◆ Collected data entries ◆
§

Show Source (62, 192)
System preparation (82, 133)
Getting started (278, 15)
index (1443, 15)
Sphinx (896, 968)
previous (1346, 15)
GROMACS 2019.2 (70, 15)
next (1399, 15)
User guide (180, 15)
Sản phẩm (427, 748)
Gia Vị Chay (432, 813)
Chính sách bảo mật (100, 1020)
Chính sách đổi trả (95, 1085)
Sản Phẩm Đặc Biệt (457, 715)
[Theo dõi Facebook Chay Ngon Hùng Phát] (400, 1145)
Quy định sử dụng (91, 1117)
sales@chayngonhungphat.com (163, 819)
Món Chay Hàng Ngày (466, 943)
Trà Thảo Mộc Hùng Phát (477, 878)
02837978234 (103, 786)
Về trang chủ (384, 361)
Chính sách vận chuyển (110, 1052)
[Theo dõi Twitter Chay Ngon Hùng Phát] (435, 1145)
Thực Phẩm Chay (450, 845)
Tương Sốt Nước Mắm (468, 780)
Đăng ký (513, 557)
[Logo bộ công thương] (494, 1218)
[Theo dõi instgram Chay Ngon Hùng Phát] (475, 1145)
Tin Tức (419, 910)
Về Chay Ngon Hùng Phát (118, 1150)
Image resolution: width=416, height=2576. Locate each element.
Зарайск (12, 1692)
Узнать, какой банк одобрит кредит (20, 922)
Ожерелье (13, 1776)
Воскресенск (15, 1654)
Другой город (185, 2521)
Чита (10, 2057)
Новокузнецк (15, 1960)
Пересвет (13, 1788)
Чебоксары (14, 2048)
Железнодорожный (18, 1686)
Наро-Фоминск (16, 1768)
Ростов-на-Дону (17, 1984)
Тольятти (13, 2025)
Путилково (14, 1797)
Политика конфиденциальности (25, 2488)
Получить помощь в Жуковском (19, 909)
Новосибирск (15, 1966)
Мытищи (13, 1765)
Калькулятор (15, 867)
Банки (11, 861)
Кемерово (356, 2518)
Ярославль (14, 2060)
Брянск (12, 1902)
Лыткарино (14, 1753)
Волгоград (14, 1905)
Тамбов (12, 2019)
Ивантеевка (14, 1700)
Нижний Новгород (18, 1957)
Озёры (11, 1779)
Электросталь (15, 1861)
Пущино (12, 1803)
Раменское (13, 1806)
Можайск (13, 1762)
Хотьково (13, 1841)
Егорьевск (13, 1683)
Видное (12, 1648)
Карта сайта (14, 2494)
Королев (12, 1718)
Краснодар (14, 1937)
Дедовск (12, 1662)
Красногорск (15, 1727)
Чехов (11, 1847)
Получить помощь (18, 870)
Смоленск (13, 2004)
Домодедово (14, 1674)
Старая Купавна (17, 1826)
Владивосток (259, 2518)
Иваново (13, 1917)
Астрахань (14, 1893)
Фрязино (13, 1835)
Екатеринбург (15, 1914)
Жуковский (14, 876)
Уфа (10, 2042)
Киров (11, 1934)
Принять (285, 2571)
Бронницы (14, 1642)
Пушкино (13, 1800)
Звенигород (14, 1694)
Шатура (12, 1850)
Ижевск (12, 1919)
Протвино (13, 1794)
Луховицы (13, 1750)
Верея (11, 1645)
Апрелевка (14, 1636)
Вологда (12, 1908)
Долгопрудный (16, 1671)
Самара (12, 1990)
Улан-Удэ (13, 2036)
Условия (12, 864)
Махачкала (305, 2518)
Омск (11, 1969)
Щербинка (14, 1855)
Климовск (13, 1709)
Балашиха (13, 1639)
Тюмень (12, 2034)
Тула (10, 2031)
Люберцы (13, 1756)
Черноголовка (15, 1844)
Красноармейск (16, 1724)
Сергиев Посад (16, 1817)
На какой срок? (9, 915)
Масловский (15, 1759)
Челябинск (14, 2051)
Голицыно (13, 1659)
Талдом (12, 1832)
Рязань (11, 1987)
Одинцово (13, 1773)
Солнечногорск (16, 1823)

§

◆ What you have to do ◆
Copy every line of the entries above in which "Hùng" occurs.

◆ Solution for this task ◆
[Theo dõi Facebook Chay Ngon Hùng Phát] (400, 1145)
Trà Thảo Mộc Hùng Phát (477, 878)
[Theo dõi Twitter Chay Ngon Hùng Phát] (435, 1145)
[Theo dõi instgram Chay Ngon Hùng Phát] (475, 1145)
Về Chay Ngon Hùng Phát (118, 1150)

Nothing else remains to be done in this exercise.